Copy the material below word for word.

════

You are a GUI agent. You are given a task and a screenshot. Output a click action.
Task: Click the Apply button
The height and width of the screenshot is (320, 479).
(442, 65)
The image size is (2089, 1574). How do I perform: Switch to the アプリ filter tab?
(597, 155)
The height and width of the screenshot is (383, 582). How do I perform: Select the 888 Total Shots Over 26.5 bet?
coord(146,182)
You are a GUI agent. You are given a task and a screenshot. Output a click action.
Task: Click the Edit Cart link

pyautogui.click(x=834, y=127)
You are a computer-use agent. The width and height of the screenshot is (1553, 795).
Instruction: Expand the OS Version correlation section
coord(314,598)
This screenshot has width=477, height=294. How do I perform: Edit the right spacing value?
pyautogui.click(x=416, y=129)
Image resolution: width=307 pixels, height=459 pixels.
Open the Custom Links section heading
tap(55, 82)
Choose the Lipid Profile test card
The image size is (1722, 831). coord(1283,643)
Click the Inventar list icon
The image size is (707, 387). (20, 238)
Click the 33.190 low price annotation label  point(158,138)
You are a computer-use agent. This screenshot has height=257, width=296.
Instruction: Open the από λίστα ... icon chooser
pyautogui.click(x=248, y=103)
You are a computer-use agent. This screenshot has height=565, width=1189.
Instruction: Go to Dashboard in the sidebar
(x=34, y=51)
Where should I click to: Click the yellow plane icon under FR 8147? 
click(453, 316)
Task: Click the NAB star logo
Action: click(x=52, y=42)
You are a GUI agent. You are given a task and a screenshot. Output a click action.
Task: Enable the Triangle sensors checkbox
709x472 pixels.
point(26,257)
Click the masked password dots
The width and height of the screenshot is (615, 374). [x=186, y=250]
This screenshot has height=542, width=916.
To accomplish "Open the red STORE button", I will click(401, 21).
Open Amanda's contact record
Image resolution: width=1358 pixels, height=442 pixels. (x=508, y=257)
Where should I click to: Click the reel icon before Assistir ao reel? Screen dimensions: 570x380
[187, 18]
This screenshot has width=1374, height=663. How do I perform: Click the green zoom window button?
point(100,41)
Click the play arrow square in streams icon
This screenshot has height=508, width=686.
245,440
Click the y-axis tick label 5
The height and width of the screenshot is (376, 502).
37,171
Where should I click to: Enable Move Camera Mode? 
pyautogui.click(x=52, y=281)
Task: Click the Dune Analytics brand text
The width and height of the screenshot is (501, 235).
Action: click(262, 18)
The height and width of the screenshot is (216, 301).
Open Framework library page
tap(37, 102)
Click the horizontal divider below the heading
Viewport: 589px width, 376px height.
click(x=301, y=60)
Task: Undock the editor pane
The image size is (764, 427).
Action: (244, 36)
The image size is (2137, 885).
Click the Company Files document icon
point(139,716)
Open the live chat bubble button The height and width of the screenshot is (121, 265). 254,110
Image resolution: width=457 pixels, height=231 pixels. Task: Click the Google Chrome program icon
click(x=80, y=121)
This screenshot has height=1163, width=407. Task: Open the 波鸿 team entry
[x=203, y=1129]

════

▶ Written response:
You are a GUI agent. You are given a task and a screenshot. Output a click action.
Task: Click the Apply button
The height and width of the screenshot is (320, 479).
(442, 65)
The image size is (2089, 1574). How do I perform: Switch to the アプリ filter tab?
(597, 155)
The height and width of the screenshot is (383, 582). How do I perform: Select the 888 Total Shots Over 26.5 bet?
coord(146,182)
You are a GUI agent. You are given a task and a screenshot. Output a click action.
Task: Click the Edit Cart link

pyautogui.click(x=834, y=127)
You are a computer-use agent. The width and height of the screenshot is (1553, 795).
Instruction: Expand the OS Version correlation section
coord(314,598)
This screenshot has width=477, height=294. How do I perform: Edit the right spacing value?
pyautogui.click(x=416, y=129)
Image resolution: width=307 pixels, height=459 pixels.
Open the Custom Links section heading
tap(55, 82)
Choose the Lipid Profile test card
The image size is (1722, 831). coord(1283,643)
Click the Inventar list icon
The image size is (707, 387). (20, 238)
Click the 33.190 low price annotation label  point(158,138)
You are a computer-use agent. This screenshot has height=257, width=296.
Instruction: Open the από λίστα ... icon chooser
pyautogui.click(x=248, y=103)
You are a computer-use agent. This screenshot has height=565, width=1189.
Instruction: Go to Dashboard in the sidebar
(x=34, y=51)
Where should I click to: Click the yellow plane icon under FR 8147? 
click(453, 316)
Task: Click the NAB star logo
Action: click(x=52, y=42)
You are a GUI agent. You are given a task and a screenshot. Output a click action.
Task: Enable the Triangle sensors checkbox
709x472 pixels.
point(26,257)
Click the masked password dots
The width and height of the screenshot is (615, 374). [x=186, y=250]
This screenshot has height=542, width=916.
To accomplish "Open the red STORE button", I will click(401, 21).
Open Amanda's contact record
Image resolution: width=1358 pixels, height=442 pixels. (x=508, y=257)
Where should I click to: Click the reel icon before Assistir ao reel? Screen dimensions: 570x380
[187, 18]
This screenshot has width=1374, height=663. How do I perform: Click the green zoom window button?
point(100,41)
Click the play arrow square in streams icon
This screenshot has height=508, width=686.
245,440
Click the y-axis tick label 5
The height and width of the screenshot is (376, 502).
37,171
Where should I click to: Enable Move Camera Mode? 
pyautogui.click(x=52, y=281)
Task: Click the Dune Analytics brand text
The width and height of the screenshot is (501, 235).
Action: click(262, 18)
The height and width of the screenshot is (216, 301).
Open Framework library page
tap(37, 102)
Click the horizontal divider below the heading
Viewport: 589px width, 376px height.
click(x=301, y=60)
Task: Undock the editor pane
The image size is (764, 427).
Action: (244, 36)
The image size is (2137, 885).
Click the Company Files document icon
point(139,716)
Open the live chat bubble button The height and width of the screenshot is (121, 265). 254,110
Image resolution: width=457 pixels, height=231 pixels. Task: Click the Google Chrome program icon
click(x=80, y=121)
This screenshot has height=1163, width=407. Task: Open the 波鸿 team entry
[x=203, y=1129]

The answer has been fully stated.